Tidak salah rasanya, jika saya mengutip sebuah kisah tentang bagaimana keadaan jiwa itu sebenarnya dapat terlukis dalam pikiran kita. Di sebuah perusahaan rel kereta api ada seorang pegawai, namanya Nick. Dia sangat rajin bekerja, dan sangat bertanggung jawab, tetapi dia mempunyai satu kekurangan, yaitu dia tidak mempunyai harapan apapun terhadap hidupnya, dia melihat dunia ini dengan pandangan tanpa harapan sama sekali.
Pada suatu hari semua karyawan bergegas untuk merayakan sebuah perayaan di rumah bos mereka, semuanya pulang lebih awal dengan cepat. Yang tidak sengaja terjadi adalah, Nick terkunci di sebuah mobil pengangkut es yang belum sempat dibetulkan. Nick berteriak, memukul pintu dengan keras, semua orang di kantor sudah pergi ke rumah bosnya, maka tidak ada satu pun yang mendengar teriakan Nick.
Tangannya sudah merah kebengkak-bengkakan memukul pintu mobil itu, suaranya sudah serak akibat berteriak terus, tetapi tetap tidak ada orang yang mempedulikannya, akhirnya dia duduk di dalam sambil menghelakan nafas yang panjang. Semakin dia berpikir semakin dia merasa takut, dalam hatinya dia berpikir, Dalam mobil pengangkut es, suhunya pasti di bawah 0 derajat, kalau dia tidak segera keluar dari situ, pasti akan mati kedinginan. Dia terpaksa dengan tangan yang gemetar, mencari secarik kertas dan sebuah bolpen, menuliskan surat wasiatnya.
Keesokkan harinya, semua karyawan pun datang bekerja. Mereka membuka pintu mobil pengangkut es tersebut, dan sangat terkejut menemukan Nick yang terbaring di dalam. Mereka segera mengantarkan Nick untuk ditolong, tetapi dia sudah tidak bernyawa lagi.
Tetapi yang paling mereka kagetkan adalah, listrik mobil untuk menghidupkan mesin itu tidak dihubungkan, dalam mobil yang besar itu juga ada cukup oksigen untuknya, yang paling mereka herankan adalah suhu dalam mobil itu hanya 28 derajat saja, tetapi Nick malah mati “kedinginan” !!

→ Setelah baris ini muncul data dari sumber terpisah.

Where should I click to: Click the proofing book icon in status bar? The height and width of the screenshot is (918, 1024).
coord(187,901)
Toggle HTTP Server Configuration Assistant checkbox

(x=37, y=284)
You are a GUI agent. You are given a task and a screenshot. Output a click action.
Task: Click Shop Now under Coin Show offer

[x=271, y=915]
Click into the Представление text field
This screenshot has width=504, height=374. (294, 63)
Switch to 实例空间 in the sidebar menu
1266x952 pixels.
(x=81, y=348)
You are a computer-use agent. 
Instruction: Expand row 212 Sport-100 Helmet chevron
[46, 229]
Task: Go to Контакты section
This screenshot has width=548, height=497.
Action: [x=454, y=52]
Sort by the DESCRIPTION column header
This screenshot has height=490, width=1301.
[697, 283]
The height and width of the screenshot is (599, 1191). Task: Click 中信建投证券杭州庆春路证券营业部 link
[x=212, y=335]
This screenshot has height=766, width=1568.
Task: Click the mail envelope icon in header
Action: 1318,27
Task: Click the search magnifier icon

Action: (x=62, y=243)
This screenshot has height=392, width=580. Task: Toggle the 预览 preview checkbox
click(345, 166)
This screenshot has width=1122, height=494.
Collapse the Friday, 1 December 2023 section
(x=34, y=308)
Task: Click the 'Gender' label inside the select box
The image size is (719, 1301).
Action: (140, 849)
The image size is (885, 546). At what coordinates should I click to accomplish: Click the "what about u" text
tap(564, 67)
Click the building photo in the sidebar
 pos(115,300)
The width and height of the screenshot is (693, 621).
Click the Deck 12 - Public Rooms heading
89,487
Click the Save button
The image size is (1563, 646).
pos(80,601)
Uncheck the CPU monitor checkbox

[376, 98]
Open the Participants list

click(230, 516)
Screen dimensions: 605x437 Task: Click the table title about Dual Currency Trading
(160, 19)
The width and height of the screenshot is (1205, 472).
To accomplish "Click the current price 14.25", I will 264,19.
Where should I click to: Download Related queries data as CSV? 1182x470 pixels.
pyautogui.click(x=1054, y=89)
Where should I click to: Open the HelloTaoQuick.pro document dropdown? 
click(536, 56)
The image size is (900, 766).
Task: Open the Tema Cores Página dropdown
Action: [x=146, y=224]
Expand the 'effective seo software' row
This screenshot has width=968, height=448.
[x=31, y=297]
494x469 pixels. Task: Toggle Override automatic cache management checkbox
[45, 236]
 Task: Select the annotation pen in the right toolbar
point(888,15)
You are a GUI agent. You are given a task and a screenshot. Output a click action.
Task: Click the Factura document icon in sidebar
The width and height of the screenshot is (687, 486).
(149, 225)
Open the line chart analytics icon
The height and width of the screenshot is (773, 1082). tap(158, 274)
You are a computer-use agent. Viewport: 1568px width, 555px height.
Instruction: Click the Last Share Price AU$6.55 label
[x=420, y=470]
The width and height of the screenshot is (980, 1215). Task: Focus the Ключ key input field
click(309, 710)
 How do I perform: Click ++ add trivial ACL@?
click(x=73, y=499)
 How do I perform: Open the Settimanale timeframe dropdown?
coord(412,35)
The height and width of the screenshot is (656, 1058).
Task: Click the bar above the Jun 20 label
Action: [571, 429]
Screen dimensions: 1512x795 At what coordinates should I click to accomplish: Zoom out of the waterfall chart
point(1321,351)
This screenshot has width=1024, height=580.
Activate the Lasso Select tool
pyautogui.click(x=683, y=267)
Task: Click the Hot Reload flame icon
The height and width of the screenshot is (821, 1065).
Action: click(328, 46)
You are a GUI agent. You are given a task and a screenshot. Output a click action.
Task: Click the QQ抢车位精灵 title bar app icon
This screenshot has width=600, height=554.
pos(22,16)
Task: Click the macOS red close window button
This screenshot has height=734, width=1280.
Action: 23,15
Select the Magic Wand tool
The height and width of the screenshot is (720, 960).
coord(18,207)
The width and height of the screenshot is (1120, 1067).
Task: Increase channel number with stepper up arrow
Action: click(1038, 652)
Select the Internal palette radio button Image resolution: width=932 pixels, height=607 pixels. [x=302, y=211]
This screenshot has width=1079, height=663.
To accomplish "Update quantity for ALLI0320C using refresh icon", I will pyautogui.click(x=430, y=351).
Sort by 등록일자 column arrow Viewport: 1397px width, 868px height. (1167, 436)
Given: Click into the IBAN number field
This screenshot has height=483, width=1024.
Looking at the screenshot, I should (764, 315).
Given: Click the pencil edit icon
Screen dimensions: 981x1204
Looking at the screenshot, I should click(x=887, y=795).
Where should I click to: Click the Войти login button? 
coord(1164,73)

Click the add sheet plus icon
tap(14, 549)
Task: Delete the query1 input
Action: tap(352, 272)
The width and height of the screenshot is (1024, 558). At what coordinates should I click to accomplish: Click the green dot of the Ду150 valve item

Nick bukanlah mati karena suhu dalam mobil terlalu rendah, dia mati dalam titik es di dalam hatinya. Dia sudah menghakimi dirinya dengan sebuah hukuman mati yang terdapat dalam jiwa dan pikirnya, juga karena ia tidak memiliki sebuah harap dalam hidupnya, sehingga mudah untuk tunduk dan menyerah.